(Exercise objective)
Lines in the entries below where the word "computer" shows up should each be copied.

(Provided data)
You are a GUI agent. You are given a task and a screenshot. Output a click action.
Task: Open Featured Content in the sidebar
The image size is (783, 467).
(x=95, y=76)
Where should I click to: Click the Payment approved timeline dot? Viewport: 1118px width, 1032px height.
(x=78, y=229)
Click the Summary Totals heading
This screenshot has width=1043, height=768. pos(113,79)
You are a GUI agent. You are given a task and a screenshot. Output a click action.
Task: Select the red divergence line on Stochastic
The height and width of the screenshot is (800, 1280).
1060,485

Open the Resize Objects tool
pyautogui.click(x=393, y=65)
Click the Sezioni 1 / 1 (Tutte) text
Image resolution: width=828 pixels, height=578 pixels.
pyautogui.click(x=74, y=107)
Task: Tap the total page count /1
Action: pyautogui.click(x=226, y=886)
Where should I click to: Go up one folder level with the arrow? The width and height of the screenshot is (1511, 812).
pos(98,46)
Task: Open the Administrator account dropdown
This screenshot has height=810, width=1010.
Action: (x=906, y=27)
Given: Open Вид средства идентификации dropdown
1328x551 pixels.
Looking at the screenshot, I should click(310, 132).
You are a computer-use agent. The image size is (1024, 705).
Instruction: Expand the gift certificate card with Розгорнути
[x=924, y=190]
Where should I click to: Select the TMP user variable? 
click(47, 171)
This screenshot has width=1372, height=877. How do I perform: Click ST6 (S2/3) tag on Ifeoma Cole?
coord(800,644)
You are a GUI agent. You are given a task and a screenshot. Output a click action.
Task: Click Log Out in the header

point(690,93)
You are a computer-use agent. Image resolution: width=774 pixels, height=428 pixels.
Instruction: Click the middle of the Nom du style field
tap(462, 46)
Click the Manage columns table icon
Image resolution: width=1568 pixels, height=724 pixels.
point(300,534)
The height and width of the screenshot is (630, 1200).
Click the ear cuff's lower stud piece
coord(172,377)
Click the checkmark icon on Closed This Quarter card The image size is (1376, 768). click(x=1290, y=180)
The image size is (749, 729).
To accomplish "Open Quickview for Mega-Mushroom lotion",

(Result)
You are a computer-use agent. The image size is (1024, 705).
You are a computer-use agent. Image resolution: width=774 pixels, height=428 pixels.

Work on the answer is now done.